- _REQUIRED WORK_
Rewrite the stretch of items from the line containing "Viewport: 723px width, 1568px" through the line containing "click(x=638, y=714)", replacing "right chevron" with "arrow icon" and changing nothing else. Leave the pictures out of your answer.

=== PROVIDED ENTRIES ===

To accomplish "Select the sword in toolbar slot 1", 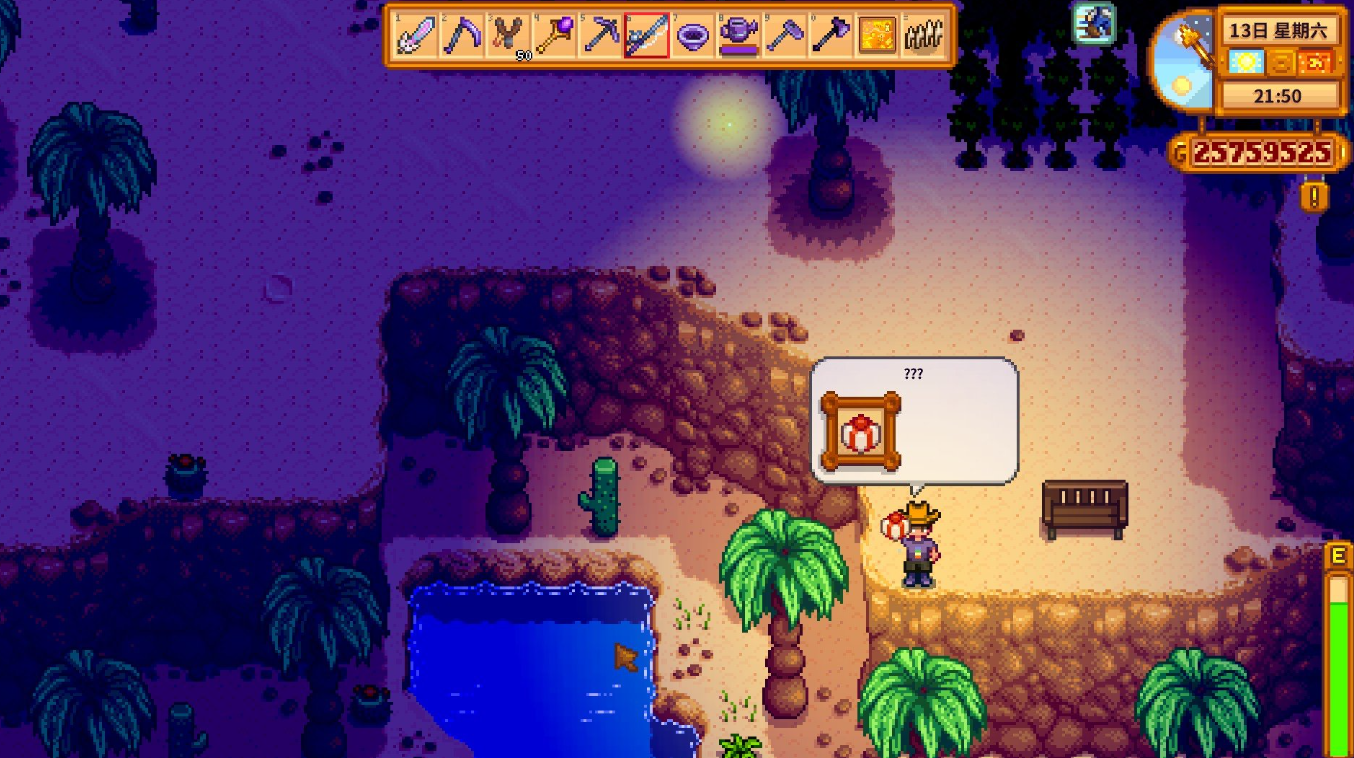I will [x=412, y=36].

===
=== PROVIDED ENTRIES ===

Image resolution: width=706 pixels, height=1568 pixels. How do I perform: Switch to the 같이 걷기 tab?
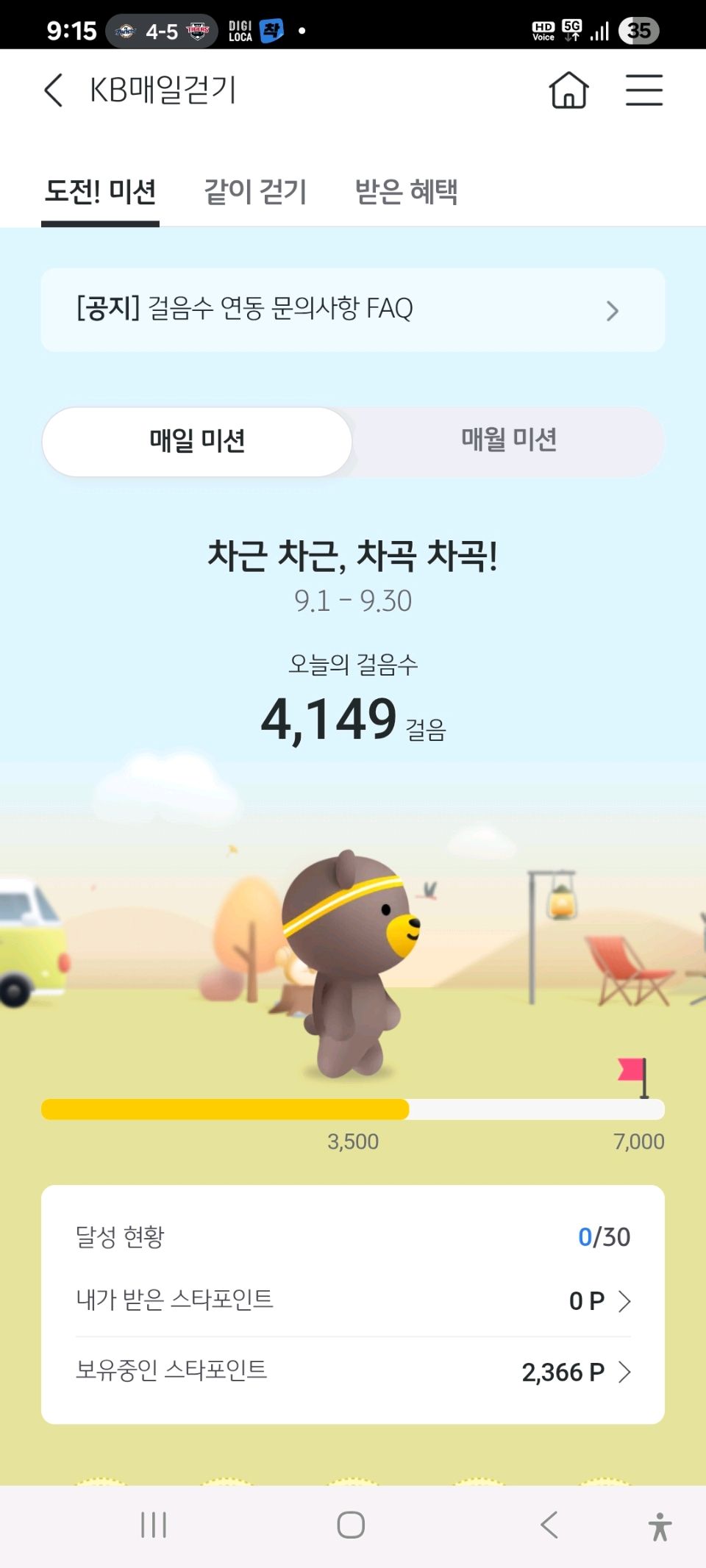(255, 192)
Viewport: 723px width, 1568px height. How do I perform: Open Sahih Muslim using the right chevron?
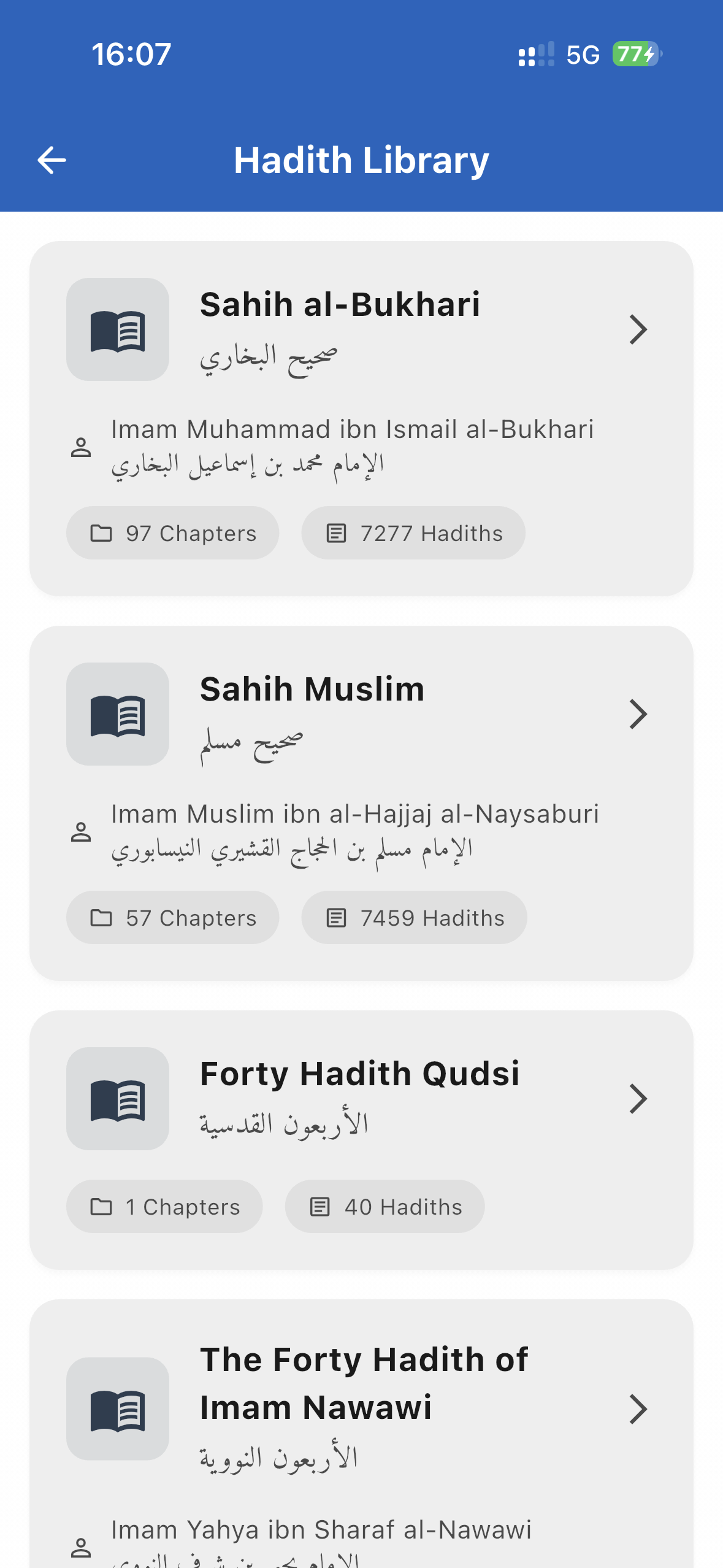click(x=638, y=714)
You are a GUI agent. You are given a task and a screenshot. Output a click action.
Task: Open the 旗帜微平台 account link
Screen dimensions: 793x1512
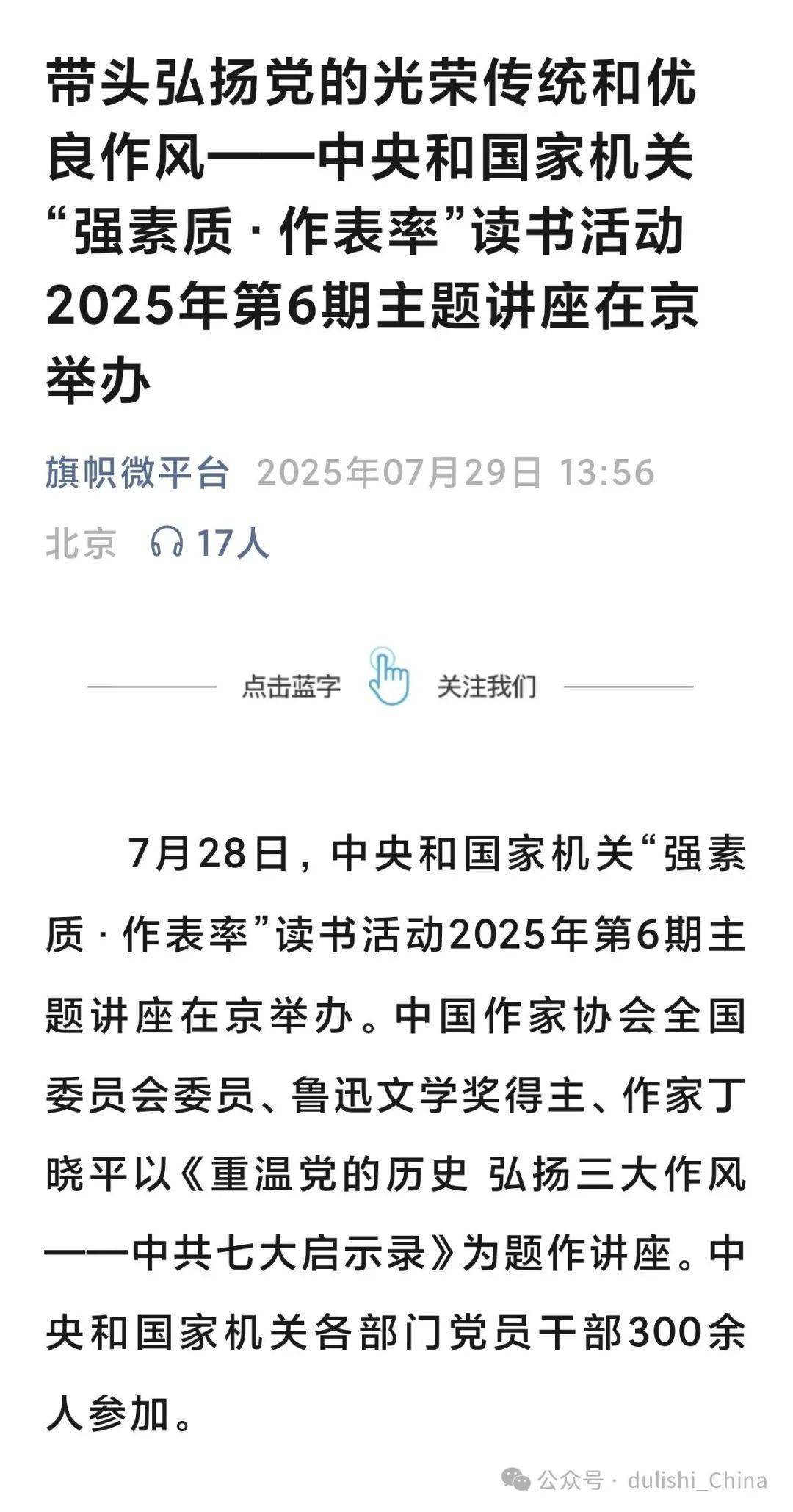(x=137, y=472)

===

- _THE RESPONSE_
Viewport: 723px width, 1568px height. How do I perform: Open Sahih Muslim using the arrow icon?
click(x=638, y=714)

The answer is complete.